Court Opinion

ID: 6770249
Source: CourtListenerOpinion
Date Created: 2022-07-21 00:42:47.909524+00
Date Added: 2024-06-11T16:02:43.779932
License: Public Domain

Douglas, J.,
concurring in judgment. Given the discussion by the majority concerning Lord Campbell’s Act, the cases of Baker v. Bolton (1808), 1 Camp. 493, 170 Eng.Rep. 1033, Griffiths v. The Earl of Dudley (1882), L.R., 9 Q.B. 357, and especially Read v. Great Eastern Ry. Co. (1868), L.R., 3 Q.B. 555, all found in “The Wrongful Death Statute” portion of the opinion and/or in fn. 1, I find it necessary to point out to any reader interested in wrongful death and the common law this court’s split decision in Shover v. Cordis Corp. (1991), 61 Ohio St.3d 213, 574 N.E.2d 457. In Shover, three members of this court, Justices A.W. Sweeney, Resnick and Douglas dissented. Our major concern, of course, was the sanctioning by the majority of the use of fraud to conceal the cause of a wrongful death so as to permit the limitations period in R.C. 2125.02(D) to expire before any suit was commenced. This concern remains today and is amplified by today’s case wherein a slight change of facts would have, again, brought Shover into play. Shover should be overruled at our first opportunity to do so.
Our other concern was the incantation of the language “[a]t common law, there is no action for wrongful death.” Id. at 215, 574 N.E.2d at 459. See id. at 229, 574 N.E.2d at 468 (Douglas, J., dissenting).
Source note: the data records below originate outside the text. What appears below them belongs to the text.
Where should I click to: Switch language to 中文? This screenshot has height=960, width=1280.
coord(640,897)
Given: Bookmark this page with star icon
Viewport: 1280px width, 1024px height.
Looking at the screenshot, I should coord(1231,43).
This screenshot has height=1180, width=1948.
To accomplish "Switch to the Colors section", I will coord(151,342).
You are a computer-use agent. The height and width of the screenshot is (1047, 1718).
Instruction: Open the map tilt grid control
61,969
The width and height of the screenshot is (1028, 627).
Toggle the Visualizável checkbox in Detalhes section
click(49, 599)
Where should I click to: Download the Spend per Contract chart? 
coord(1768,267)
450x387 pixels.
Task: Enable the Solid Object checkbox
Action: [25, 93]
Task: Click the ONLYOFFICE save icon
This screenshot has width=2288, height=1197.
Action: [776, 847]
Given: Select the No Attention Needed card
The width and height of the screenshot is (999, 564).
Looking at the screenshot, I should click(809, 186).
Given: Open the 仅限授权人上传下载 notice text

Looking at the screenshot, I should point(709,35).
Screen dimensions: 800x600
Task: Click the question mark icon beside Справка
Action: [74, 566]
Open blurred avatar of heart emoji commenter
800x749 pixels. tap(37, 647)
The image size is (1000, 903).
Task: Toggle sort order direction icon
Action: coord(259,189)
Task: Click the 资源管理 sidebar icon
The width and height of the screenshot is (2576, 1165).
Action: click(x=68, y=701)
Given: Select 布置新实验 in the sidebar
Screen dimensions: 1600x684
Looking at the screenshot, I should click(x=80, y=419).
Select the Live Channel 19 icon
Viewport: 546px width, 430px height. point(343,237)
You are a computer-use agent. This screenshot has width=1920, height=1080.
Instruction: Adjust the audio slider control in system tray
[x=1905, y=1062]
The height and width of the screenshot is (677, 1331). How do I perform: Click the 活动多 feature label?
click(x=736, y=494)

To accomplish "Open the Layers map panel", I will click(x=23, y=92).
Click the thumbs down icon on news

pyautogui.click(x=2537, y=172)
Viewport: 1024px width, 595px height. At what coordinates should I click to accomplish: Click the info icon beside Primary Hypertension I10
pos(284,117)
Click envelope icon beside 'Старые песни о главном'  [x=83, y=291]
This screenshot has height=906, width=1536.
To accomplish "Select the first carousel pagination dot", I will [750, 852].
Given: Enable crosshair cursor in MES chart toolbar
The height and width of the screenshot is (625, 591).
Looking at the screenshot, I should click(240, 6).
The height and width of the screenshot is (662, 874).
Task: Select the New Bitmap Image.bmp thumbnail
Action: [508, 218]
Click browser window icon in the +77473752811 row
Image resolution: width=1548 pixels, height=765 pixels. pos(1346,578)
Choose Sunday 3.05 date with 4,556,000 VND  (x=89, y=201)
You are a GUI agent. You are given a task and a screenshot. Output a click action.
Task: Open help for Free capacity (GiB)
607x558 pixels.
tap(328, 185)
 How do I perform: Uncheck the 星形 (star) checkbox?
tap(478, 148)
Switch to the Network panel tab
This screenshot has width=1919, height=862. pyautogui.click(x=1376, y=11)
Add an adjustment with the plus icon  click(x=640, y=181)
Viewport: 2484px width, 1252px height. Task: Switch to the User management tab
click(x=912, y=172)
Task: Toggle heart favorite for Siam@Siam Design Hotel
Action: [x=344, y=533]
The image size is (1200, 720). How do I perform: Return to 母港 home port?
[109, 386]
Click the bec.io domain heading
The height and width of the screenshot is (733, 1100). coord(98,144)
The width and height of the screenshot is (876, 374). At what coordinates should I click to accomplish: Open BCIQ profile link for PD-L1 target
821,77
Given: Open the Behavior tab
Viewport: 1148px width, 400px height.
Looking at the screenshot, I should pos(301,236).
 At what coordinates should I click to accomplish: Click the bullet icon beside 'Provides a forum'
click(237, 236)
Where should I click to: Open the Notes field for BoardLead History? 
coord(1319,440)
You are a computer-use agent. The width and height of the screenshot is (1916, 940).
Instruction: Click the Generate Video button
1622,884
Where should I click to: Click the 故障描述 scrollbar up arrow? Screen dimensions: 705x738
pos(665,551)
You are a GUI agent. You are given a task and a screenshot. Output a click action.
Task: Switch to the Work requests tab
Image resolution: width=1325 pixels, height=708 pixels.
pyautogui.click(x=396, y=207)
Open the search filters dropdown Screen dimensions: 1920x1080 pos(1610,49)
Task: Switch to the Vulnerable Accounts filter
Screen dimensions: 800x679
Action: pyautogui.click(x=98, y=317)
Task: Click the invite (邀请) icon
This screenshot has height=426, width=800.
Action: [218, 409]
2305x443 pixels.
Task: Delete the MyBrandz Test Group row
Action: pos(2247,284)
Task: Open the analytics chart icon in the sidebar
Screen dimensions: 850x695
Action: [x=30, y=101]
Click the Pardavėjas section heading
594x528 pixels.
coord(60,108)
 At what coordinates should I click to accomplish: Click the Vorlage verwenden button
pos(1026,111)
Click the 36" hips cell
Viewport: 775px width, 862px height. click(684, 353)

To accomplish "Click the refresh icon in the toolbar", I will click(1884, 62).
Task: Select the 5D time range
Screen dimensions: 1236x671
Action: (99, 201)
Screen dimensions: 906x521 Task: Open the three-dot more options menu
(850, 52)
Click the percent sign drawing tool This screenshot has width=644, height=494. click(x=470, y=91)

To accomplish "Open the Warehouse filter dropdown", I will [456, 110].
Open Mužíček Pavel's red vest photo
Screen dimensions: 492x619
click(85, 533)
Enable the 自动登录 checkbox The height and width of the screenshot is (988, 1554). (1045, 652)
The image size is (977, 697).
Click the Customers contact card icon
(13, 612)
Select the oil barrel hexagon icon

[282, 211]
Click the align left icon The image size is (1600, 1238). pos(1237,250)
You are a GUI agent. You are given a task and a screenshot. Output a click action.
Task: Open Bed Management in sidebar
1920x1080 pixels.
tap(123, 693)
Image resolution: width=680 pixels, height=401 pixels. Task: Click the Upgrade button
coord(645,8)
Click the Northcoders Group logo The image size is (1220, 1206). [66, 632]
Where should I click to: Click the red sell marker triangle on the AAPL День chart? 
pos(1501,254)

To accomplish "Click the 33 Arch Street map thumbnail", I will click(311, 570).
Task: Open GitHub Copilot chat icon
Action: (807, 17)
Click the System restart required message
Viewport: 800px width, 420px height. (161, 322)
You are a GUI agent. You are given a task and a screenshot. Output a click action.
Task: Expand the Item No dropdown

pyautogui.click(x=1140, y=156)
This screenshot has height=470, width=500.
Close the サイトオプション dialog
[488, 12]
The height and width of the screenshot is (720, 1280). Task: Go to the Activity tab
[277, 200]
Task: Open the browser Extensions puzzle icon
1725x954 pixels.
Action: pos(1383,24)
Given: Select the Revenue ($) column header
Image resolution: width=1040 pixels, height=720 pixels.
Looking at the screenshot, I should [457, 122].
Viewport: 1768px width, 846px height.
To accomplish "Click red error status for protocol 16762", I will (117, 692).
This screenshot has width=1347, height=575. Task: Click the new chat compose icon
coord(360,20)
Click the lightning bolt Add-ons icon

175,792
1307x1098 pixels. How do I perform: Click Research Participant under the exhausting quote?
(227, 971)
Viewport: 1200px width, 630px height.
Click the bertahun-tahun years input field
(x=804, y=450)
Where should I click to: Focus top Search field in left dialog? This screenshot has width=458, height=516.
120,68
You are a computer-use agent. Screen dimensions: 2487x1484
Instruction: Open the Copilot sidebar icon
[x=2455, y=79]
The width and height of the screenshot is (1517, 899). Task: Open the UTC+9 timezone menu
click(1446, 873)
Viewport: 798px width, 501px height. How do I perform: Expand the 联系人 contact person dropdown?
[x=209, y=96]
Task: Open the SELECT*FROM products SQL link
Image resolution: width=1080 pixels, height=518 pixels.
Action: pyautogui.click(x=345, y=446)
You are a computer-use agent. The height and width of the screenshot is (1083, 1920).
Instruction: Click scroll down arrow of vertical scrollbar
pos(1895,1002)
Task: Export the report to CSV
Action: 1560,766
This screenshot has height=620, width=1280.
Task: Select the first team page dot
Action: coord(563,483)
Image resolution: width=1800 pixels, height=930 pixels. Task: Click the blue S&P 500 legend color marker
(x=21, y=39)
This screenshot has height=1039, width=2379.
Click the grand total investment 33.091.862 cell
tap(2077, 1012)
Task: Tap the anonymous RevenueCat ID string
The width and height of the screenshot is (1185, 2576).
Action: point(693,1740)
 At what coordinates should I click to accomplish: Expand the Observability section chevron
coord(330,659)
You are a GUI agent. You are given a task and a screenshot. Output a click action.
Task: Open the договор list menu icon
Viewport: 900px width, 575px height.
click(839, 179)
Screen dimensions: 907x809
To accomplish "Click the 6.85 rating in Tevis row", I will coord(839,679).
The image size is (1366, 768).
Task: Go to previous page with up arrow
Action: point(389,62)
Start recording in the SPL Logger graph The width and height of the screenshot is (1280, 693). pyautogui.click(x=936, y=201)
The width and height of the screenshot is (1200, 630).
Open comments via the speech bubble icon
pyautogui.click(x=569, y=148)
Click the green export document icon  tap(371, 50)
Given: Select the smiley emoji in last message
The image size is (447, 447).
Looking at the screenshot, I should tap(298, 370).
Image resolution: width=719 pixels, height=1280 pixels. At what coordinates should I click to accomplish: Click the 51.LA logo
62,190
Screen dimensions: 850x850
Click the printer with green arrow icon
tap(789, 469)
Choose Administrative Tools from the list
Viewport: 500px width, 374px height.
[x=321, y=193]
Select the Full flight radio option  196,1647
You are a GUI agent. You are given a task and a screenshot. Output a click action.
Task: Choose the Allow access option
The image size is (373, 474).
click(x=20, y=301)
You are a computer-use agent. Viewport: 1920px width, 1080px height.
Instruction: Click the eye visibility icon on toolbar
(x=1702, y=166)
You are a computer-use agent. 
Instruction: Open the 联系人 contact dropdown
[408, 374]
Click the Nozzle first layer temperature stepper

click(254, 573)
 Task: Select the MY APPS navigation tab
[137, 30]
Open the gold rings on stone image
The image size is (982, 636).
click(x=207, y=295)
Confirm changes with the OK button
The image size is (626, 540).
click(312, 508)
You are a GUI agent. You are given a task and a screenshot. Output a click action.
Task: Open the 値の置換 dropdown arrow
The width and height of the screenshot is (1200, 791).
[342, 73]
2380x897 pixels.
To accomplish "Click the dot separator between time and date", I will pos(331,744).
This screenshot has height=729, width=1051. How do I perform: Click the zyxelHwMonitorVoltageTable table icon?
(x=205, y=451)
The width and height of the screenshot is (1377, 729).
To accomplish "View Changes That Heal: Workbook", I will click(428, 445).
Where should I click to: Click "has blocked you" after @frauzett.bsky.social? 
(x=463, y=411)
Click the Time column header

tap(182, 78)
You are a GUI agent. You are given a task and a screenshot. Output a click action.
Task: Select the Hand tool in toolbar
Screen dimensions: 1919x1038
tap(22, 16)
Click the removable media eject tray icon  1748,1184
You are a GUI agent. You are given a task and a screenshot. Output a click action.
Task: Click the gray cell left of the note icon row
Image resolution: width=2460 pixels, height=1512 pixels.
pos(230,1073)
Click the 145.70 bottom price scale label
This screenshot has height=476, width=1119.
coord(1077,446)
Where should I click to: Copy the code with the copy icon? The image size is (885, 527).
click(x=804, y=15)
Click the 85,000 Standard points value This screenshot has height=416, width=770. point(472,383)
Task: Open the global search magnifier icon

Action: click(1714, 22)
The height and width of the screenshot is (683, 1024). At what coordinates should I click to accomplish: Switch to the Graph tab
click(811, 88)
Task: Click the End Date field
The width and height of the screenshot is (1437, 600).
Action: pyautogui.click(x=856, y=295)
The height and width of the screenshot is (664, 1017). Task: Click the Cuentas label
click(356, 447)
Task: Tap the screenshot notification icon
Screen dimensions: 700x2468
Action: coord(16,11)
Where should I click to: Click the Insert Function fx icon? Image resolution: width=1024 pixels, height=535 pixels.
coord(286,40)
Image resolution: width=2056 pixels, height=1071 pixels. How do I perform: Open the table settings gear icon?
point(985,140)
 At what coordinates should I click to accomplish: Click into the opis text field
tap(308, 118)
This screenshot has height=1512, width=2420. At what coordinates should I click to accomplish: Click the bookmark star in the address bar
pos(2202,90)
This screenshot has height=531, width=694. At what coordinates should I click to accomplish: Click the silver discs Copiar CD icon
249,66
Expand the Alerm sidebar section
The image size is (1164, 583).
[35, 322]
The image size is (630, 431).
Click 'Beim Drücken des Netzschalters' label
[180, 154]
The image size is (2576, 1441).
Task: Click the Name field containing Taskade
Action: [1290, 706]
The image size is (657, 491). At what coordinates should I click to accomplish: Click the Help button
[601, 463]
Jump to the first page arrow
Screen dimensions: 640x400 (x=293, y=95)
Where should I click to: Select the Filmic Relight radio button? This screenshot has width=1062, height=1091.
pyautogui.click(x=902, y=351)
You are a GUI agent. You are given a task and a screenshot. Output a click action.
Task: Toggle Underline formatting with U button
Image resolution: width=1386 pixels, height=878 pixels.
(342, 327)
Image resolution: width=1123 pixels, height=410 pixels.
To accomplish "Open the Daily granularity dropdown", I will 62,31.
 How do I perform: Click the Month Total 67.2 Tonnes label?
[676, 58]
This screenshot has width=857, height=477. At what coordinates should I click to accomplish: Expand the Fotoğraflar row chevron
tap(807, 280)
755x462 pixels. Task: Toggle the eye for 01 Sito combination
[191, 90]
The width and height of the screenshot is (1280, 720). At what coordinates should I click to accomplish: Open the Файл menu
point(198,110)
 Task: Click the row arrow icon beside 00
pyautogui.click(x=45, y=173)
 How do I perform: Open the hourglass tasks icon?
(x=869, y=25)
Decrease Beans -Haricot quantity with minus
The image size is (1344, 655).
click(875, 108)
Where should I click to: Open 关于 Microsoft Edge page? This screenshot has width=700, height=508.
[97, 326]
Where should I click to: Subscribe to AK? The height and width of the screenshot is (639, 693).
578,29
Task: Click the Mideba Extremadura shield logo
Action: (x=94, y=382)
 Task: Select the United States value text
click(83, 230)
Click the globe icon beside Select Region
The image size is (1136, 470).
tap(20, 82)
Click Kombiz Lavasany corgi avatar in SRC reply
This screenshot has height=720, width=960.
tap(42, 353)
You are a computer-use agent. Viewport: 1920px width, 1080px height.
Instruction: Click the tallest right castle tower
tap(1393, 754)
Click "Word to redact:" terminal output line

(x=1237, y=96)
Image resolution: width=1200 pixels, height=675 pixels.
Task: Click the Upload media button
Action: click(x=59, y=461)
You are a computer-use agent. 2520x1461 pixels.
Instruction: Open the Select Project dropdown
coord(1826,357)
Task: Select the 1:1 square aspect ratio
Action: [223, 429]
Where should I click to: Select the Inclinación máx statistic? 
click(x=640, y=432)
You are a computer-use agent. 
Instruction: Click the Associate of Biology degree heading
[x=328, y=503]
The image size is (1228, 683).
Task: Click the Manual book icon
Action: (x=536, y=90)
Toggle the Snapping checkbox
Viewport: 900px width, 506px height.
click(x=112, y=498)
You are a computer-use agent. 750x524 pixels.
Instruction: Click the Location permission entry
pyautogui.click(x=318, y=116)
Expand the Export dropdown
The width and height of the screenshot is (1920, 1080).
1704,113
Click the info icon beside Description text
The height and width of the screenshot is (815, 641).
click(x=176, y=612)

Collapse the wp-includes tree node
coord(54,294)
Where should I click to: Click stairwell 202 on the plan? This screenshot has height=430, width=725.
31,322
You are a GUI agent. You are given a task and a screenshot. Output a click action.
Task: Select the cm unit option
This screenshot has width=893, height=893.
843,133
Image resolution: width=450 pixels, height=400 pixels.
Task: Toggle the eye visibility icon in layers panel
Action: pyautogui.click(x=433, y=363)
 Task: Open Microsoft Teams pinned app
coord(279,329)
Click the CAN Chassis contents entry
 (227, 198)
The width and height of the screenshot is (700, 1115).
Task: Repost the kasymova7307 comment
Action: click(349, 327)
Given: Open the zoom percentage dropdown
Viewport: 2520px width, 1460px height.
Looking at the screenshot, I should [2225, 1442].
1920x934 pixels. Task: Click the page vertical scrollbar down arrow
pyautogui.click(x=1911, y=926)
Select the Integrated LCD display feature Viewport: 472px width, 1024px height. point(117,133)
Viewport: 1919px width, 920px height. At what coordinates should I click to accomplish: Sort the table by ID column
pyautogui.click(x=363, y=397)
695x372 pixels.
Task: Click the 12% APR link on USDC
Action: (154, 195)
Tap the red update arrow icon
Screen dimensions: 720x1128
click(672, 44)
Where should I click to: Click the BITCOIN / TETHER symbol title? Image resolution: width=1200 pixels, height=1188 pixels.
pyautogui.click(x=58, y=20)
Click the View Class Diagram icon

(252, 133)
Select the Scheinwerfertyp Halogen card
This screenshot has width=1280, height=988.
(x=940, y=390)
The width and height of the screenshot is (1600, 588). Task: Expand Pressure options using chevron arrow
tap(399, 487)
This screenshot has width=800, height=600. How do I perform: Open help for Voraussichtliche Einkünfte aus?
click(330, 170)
Today’s decision, written by a member of the majority in Shover, by its discussion and citations seems now to accept, at the very least by implication, that the Wrongful Death Statute (as a latter-day descendent of Lord Campbell’s Act) “ * * * did not give any new cause of action, but only substituted the right of the representative to sue in the place of the right which the deceased himself would have had if he had survived.” See majority’s citation to Read, supra, and Griffiths, supra, and the discussion pertinent thereto.
Finally, I concur not just on the basis stated by the majority that “[t]he doctrine of stare decisis requires us to apply this holding to the present case,” but also because the ultimate holding is just and correct.